Volcanic field in the Michoacán and Guanajuato states of central Mexico

The Michoacán–Guanajuato volcanic field is located in the Michoacán and Guanajuato states of central Mexico. It is a volcanic field that takes the form of a large cinder cone field, with numerous shield volcanoes and maars. Pico de Tancítaro (3860 m) is the highest peak.

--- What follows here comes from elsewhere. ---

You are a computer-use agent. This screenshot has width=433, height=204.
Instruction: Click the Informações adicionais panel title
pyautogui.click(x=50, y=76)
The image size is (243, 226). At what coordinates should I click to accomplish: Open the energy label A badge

The volcanic field is best known for the 18th-century eruption of Jorullo volcano, and 20th-century eruption of Parícutin volcano.

==Morphology==

The Michoacán–Guanajuato volcanic field covers an area of 200 × 250 km, in the states of Michoacán and Guanajuato. It contains 1400 vents, mostly cinder cones. The shield volcanoes are mostly Pleistocene in age. The field includes Siete Luminarias, a group of seven maars in and around Valle de Santiago in Guanajuato. Other volcanoes in the field include Alberca de los Espinos in Michoacán and Cerro Culiacán in Guanajuato.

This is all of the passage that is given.